Desde aquel día comenzó una vorágine transformadora. Al volver a Europa me quedé una semana en Atenas echando una mano con la crisis de los refugiados. De allí me fui con amigos a soltar adrenalina y hacer snow a Pirineos. A mi vuelta a Valencia concerté un par de sesiones de terapia con un hombre al que no conocía pero que se aparecía en mi cabeza sin cesar. Para el día en el que cumplí 26 años, en abril, ya estaba convencida de lo que tenía que hacer. Esta vez iba a priorizar mis sueños, iba a escoger mi camino y estaba preparada para el aluvión de opiniones que intuía que iban a caer sobre mí.
Lo primero que hice fue comprar un billete de ida a Kuala Lumpur sin preguntar a nadie. Lo segundo, hablar con mi jefa y pedir una excedencia convencida de dejarlo si no era posible obtenerla. Tras dar esos dos pasos pareció que el universo se ponía a mi favor y me iba colocando baldosas doradas ante cada paso que daba. En el trabajo nadie me reprochó, al contrario les encantó la idea, alabaron mi trabajo y me aseguraron que mi puesto estaría esperándome a mi vuelta. Una vez tuve todo gestionado sin posibilidad de dar marcha atrás informé a mis padres. Había recreado el momento mil veces en mi cabeza y había imaginado decenas de reacciones posibles condicionadas por las experiencias anteriores. Ninguna se parecía a lo que pasó en realidad.
Me sentía fuerte y decidida, pero aún así me imponían respeto. Así que solté el bombazo durante un trayecto en coche en el que no les veía las caras porque iba sentada en la parte trasera.
- “He pedido una excedencia de 6 meses en el trabajo y me la han dado. Me voy a viajar sola por Asia. Ya he comprado el billete de avión”
- “Ah, muy bien. ¿Y cuándo te vas?”

§ **Extracto de datos**:
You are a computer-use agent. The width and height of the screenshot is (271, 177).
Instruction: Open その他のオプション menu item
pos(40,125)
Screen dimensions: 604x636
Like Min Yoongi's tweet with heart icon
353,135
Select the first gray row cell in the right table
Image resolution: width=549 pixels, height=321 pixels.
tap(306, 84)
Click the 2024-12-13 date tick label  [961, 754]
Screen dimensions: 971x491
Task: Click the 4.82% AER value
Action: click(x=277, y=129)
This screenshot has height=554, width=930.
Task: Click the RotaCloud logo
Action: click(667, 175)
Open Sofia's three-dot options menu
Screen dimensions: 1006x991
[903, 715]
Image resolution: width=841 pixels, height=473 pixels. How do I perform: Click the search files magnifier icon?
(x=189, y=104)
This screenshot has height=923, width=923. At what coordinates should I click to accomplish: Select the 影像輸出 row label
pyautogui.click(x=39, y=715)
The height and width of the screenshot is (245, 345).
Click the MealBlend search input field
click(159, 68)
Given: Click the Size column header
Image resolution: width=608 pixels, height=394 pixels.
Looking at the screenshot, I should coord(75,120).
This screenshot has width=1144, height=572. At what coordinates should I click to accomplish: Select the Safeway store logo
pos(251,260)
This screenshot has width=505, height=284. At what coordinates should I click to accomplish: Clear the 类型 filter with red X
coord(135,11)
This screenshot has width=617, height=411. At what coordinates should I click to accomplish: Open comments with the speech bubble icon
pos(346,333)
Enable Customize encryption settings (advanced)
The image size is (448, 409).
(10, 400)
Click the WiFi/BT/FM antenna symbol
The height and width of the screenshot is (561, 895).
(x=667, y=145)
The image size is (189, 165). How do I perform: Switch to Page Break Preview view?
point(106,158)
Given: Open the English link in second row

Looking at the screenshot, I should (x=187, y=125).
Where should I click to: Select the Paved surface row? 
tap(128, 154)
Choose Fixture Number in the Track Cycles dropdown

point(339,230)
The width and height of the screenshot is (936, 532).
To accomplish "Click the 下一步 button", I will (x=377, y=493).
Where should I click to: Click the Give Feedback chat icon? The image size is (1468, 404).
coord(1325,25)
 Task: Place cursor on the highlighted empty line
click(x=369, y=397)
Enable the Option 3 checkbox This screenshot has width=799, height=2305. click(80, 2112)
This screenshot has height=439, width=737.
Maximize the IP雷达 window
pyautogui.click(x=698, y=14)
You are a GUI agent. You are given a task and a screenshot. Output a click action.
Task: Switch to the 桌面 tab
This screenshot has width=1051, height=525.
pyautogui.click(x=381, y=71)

§ **Instrucciones de trabajo**:
a - Traduzca al inglés la siguiente oración del fragmento: «Lo primero que hice fue comprar un billete de ida a Kuala Lumpur sin preguntar a nadie.»
b - Resuma en dos oraciones el relato sobre la decisión de viajar por Asia.
c - Prosiga el relato sobre la decisión de viajar sola por Asia a partir de la última oración mostrada.
Las entradas constituyen un material independiente del fragmento.

§ **Respuestas por tarea**:
a - The first thing I did was buy a one-way ticket to Kuala Lumpur without asking anyone.

b - Tras ayudar en Atenas con la crisis de los refugiados y cumplir 26 años, la narradora decidió priorizar sus sueños, compró un billete de ida a Kuala Lumpur y obtuvo en su trabajo una excedencia de seis meses. Con todo gestionado, anunció a sus padres durante un trayecto en coche que se iba a viajar sola por Asia, y ellos le respondieron «Ah, muy bien» y le preguntaron cuándo se iba.

c -
No hubo emoción, pero no hubo reproches. Era una decisión tomada y así lo comuniqué. Cómo sabían que no había nada que pudiesen decir, no dijeron nada. Y desde entonces, nuestra relación ha cambiado porque cuando hablamos de mis decisiones de vida no lo hago desde una posición en la que pida permiso, sino desde una posición en la que informo con franqueza de mis planes y sueños y recibo con amor sus sugerencias y preguntas.
Desde aquel día, se acabaron los reproches. Y sé que se acabaron porque demostré ser capaz de tomar mis propias decisiones, porque les obligué a trabajarse sus miedos mientras yo combatía los míos. A fuerza de kilómetros y distancia entendieron que mi mejor versión caminaba con una mochila al hombro, que las noticias no siempre cuentan toda la verdad, que un lugar remoto nunca está suficientemente lejos como para no poder volver a casa en un día y medio. Aprendieron a estar felices con mi felicidad y a estrujar su corazón en un puño un poquito menos fuerte. Y yo sé que secretamente ellos están orgullosos del día que decidí dar un golpe en la mesa y dejar de pedir permiso para vivir una vida que pocos vivían pero que era la que yo había decidido vivir.
Así que, si esto te resuena, recuerda ¡no pidas permiso!